Adapted from a recent online discussion.
Dear Carolyn:
Do you have any tips on how to navigate relationships with two friends who’ve stopped speaking to each other? I’m still friends with both. I spend more time with one, but actually tend to think he’s more at fault in the falling out.
Should I completely butt out, or express my feelings to one or both? I basically just feel weird about the whole thing, but would like to stay friends with both people.
— Friend
I think it makes the most sense to stay friends with each as if neither is friends with the other, period — as in, treat it as a “what” and not a “why.” If you’re ever unsure which one to invite to something, then invite both and let them sort it out.
In the event the “why” becomes an issue, though, it’s fine to express your opinion, as long as you’re careful to acknowledge the limits of what you know. Stick to facts, not impressions, and ask for more information when you’re told something that sounds incomplete. Not only is that a matter of simple fairness, but also any additional information allows you to refine and, where appropriate, voice your opinion with the I-don’t-know-the-whole-story asterisk still in place.

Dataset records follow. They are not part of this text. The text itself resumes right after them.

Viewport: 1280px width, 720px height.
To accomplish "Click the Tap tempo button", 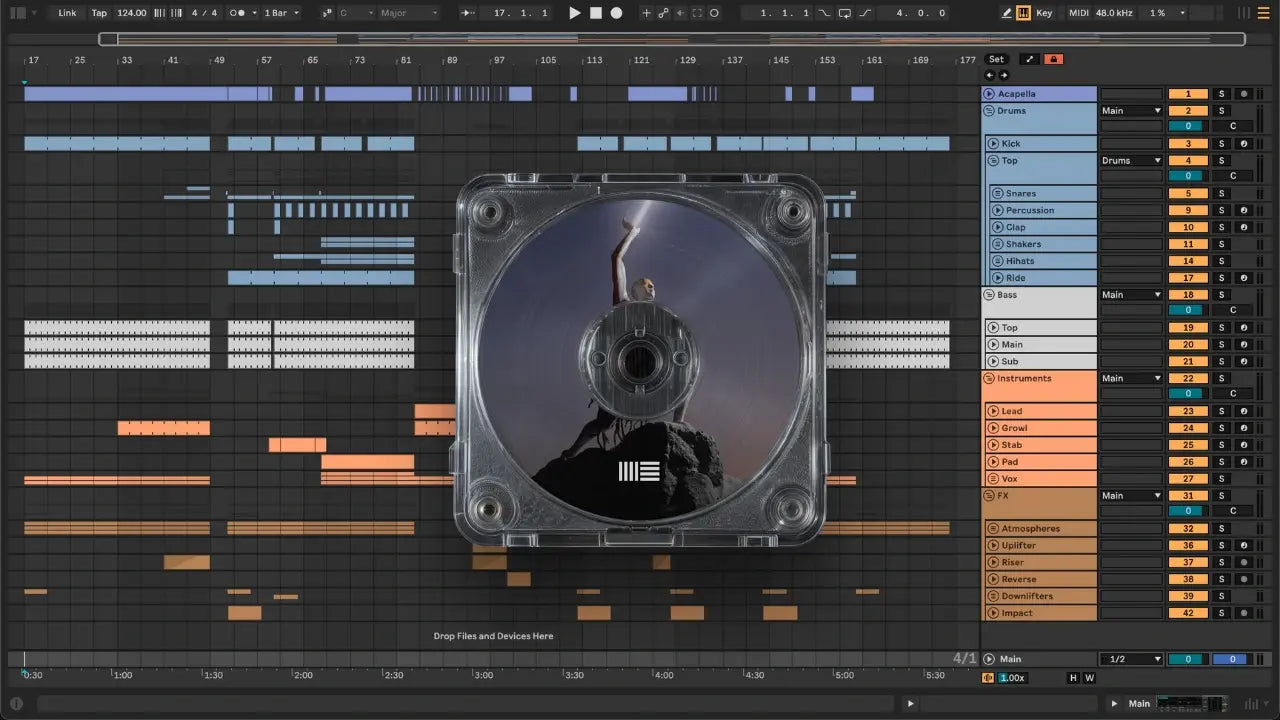I will pyautogui.click(x=99, y=13).
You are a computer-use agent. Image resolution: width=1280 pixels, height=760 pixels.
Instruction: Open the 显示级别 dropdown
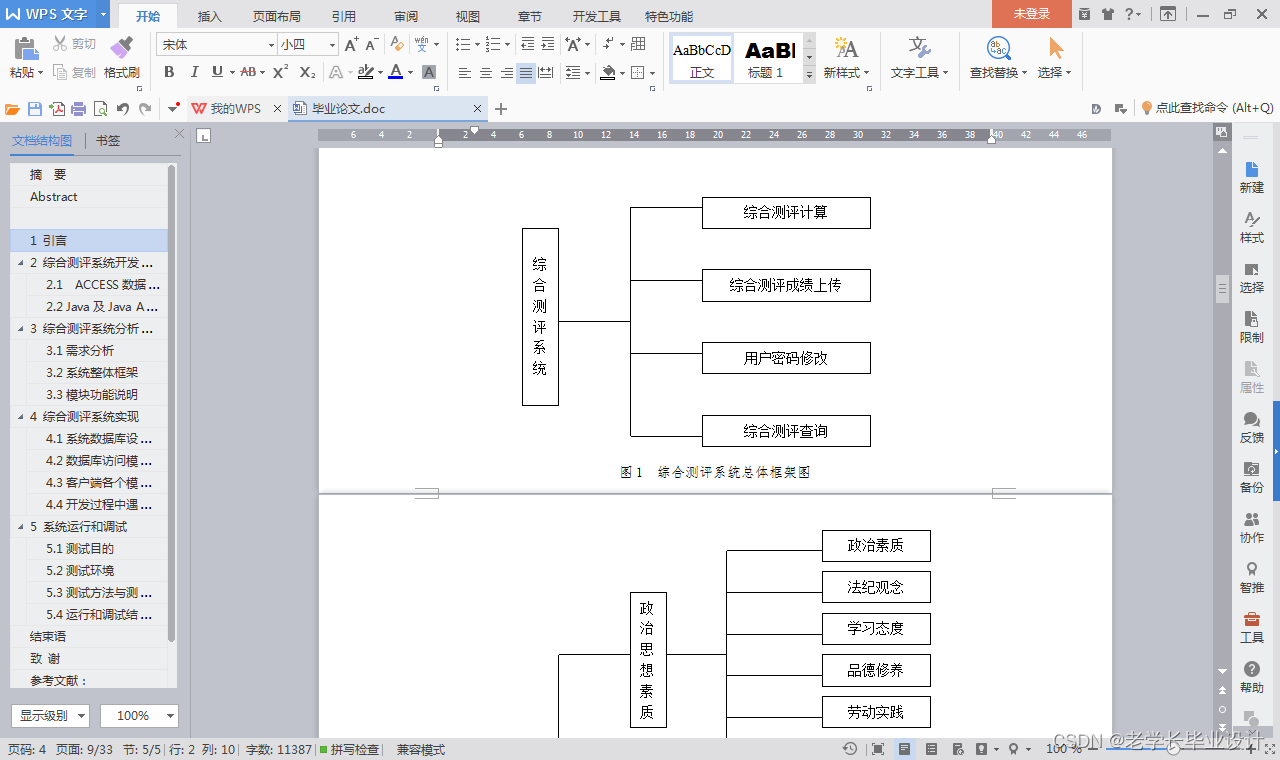click(47, 715)
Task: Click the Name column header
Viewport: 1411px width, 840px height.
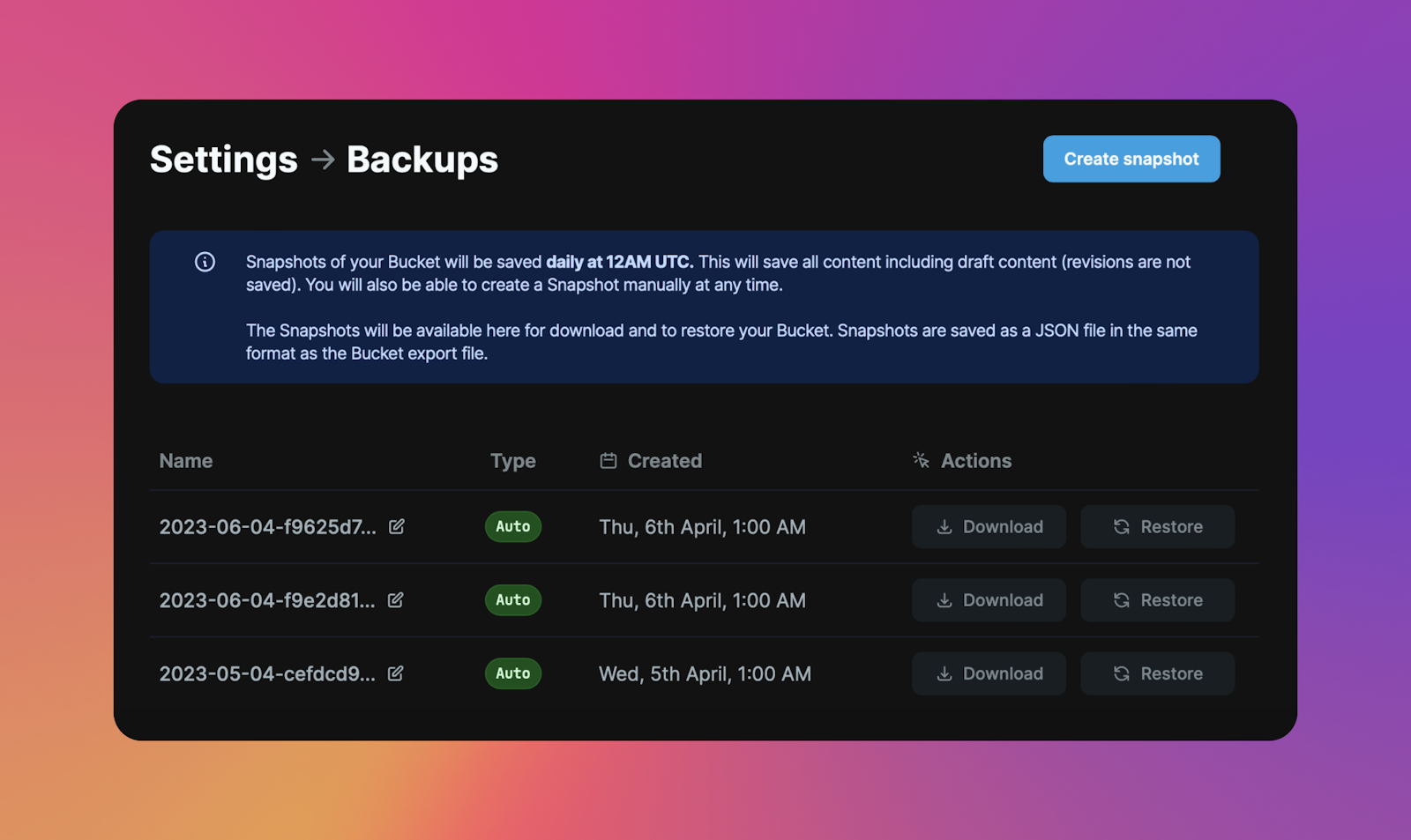Action: pos(186,461)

That is, unless you witnessed the falling-out event yourself: In that case, you can erase the asterisk from your opinions — but that also means you should already have told the more-in-the-wrong friend your opinion of his more-wrongness. That is something we owe our friends — on both sides of a wrong.
Hi, Carolyn:
In one of your recent columns, a woman said her husband accused her of being “too much of a mom” as justification for an affair. I’m not condoning his actions, but I’ve heard many non-birth parents say it can feel very isolating seeing a mother and baby completely enmeshed all the time. Partners can often feel like they have lost their spouse to the child.
How do you make a fair assessment of the situation? I don’t think it’s uncommon, and there are certainly some mothers whose lives become exclusively about motherhood.
— Anonymous
Absolutely, yes, it does happen.
And when it does, adults point it out like adults and talk about it. They talk so they can find ways for both parents to spend more time together, one-on-one; they talk so they can come up with ways for the non-birth parent to spend more time bonding with the child; they talk so they can confirm their partnership as the foundation on which their child’s future will be built.
If that conversation goes south, then it’s a matter for counseling, because it’s too important to write off as something they’re “supposed to solve by themselves,” or whatever other excuses people use not to face difficult things.
They talk about all of this as opposed to cheating and blaming a new mother for it because marital sex with her is too dull and she is too mom-y and the porridge is tooooo cold!!! — which was the path chosen by the left-out parent in the column, which was adolescent at best.